ALEXANDRAKIS Alexandros

Greek, 1913-1968

Art historian Nigel Spivey said in his recent BBC Two series How Art Made the World, ‘One image dominates our contemporary world above all others: the human body’. It was the subject that dominated the work of Alexandros Alexandrakis.

He was born in Athens in 1913, and long before he entered the city’s prestigious School of Fine Arts, Alexandrakis displayed a precocious talent, drawing and painting whenever possible. At the age of 17 he exhibited 23 pieces of work at a group show organised by the YMCA.

When he graduated from the art college in 1937, he was the first student ever to win four major awards presented for portraiture, clothed and semi-clothed life drawing and painting, and composition. As Europe teetered on the brink of its devastating war, Alexandrakis participated in numerous exhibitions until 1940, when he and his five brothers were drafted into the army.

The war proved to be a seminal experience for Alexandros Alexandrakis, who made his name as a war artist with his evocative, powerful yet poignant impressions of the horrific campaign against the Italian fascists fought in the mountains of Albania. It was during the heat of war while rapidly recording images on whatever scraps of paper were available that he learnt about the economy of line.

After the war he put death and destruction behind him, to concentrate on the human form in its more joyful aspects, particularly nubile young women signifying the life-force. He forged a strong reputation in Greece and in the USA, winning numerous important awards, and was regularly invited to submit work to the Guggenheim’s exhibition of ‘National Unity, Letters and Arts’ and the ‘National Exhibition of Engravings’ in the Library of Congress in Washington.

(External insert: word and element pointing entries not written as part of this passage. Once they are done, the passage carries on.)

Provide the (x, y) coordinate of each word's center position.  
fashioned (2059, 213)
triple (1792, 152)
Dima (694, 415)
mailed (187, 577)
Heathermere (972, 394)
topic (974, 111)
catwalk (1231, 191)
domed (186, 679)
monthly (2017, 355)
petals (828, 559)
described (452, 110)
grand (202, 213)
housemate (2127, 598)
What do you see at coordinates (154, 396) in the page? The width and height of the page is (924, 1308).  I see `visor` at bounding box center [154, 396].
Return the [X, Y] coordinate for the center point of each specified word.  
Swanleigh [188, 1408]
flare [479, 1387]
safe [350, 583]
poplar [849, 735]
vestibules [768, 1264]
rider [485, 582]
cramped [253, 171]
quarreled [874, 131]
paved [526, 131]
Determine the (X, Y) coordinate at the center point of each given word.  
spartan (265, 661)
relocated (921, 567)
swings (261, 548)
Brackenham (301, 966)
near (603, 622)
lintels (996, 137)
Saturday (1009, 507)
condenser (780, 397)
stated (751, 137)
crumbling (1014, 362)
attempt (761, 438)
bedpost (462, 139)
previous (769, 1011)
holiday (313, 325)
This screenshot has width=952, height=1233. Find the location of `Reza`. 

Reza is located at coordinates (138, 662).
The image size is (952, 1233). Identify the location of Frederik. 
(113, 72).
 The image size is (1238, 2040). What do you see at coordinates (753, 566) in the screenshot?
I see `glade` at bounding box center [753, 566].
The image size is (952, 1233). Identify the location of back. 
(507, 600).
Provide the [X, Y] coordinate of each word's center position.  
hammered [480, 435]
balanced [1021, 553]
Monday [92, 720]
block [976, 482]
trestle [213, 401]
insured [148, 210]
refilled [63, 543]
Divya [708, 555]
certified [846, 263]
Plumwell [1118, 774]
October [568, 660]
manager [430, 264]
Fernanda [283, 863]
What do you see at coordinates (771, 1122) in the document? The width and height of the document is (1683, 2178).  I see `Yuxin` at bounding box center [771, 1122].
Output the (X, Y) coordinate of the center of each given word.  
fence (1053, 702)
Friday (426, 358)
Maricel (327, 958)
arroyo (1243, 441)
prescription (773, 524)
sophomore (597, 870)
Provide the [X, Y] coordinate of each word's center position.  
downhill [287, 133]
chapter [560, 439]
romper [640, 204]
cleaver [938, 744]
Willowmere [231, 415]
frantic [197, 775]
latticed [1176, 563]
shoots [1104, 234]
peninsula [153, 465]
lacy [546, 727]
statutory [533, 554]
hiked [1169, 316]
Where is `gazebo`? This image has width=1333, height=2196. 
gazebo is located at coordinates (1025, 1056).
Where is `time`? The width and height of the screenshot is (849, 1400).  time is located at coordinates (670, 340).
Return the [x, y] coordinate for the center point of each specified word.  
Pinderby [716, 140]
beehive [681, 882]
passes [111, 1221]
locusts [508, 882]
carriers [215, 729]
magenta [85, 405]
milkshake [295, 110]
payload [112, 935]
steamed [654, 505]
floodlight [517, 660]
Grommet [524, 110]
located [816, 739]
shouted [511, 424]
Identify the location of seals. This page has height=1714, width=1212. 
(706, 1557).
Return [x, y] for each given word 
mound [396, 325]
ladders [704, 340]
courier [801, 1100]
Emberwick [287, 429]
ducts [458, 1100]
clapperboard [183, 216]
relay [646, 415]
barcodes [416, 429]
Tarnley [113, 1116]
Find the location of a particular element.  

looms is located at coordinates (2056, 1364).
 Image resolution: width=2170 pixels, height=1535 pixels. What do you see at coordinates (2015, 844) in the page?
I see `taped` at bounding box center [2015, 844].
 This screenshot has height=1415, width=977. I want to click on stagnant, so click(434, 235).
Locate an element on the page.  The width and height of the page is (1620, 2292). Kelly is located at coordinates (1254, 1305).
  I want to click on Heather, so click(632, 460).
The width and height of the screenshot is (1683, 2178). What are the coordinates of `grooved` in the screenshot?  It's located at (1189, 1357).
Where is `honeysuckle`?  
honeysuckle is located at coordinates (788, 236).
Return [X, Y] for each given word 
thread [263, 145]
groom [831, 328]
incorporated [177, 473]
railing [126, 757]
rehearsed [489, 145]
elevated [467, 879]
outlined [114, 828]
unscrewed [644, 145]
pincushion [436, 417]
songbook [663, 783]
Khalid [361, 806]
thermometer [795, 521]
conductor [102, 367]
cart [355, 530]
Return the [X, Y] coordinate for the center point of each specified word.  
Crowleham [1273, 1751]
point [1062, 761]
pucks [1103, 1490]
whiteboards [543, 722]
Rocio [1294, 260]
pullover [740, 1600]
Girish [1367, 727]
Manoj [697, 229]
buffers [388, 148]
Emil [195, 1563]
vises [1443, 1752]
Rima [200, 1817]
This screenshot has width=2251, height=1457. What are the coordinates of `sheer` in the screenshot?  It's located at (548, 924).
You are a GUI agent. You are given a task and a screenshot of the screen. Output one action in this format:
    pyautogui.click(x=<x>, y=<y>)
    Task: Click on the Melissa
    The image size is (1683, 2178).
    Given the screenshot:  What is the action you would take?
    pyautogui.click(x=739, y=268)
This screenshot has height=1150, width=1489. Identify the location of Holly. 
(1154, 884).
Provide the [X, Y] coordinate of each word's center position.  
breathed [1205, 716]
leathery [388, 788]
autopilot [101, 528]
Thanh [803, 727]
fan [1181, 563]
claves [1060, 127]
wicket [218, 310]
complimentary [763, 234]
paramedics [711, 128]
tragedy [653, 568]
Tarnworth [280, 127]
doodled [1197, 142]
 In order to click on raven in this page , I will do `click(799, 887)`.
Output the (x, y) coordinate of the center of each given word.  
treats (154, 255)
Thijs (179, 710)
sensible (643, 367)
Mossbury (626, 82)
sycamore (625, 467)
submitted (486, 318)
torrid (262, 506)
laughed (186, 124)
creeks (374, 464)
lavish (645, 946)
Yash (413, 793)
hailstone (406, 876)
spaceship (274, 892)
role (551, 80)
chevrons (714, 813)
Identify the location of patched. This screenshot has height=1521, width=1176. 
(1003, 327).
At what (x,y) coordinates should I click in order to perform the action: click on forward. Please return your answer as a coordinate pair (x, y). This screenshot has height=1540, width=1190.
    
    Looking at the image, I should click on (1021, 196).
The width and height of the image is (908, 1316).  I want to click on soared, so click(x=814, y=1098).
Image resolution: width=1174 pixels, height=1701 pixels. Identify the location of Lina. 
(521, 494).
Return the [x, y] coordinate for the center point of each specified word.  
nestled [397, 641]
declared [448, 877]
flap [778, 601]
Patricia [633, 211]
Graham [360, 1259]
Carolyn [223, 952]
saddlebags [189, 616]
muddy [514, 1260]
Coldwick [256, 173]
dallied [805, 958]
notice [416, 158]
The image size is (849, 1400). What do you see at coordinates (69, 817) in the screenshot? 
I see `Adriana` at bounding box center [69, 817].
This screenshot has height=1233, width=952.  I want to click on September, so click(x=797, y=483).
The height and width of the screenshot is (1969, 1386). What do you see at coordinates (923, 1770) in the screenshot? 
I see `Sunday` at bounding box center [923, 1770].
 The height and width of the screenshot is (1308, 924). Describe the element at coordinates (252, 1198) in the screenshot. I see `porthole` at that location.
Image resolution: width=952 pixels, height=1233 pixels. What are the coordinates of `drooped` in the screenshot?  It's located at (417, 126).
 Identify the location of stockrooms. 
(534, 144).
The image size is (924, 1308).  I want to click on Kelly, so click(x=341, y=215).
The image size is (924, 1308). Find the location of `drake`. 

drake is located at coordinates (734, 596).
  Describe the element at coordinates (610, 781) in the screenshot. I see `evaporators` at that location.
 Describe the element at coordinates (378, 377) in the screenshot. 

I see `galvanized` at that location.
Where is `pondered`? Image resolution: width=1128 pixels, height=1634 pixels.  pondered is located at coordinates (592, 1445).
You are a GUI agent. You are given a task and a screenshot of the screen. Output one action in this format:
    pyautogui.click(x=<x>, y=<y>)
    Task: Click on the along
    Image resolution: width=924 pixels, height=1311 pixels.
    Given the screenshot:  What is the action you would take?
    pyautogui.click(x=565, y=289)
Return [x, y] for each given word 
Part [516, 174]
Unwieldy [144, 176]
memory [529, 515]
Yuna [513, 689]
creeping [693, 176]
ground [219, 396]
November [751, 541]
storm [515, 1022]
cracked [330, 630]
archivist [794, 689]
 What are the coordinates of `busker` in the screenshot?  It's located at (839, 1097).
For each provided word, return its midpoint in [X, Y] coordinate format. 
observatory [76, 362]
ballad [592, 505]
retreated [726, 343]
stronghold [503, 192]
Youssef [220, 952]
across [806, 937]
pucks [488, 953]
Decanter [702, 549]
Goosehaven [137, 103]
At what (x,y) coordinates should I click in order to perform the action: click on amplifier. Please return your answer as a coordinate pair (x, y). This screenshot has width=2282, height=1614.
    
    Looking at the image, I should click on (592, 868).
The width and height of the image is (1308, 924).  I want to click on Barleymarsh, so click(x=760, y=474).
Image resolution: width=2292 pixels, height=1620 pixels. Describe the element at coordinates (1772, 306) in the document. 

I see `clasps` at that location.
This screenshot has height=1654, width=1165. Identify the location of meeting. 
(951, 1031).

His award-winning book The War We Fought – 1940-41, illustrated with over 100 drawings and paintings, was published in 1968, the year of his premature death at the age of 55.

His work can be found in many public and private collections in Greece and Cyprus. Notably at The National Gallery Greece, The Municipality of Athens, The State Gallery of Contemporary Cypriot Art, The Leventis Gallery, The Bank of Cyprus Cultural Centre Foundation, The Hellenic War Museum.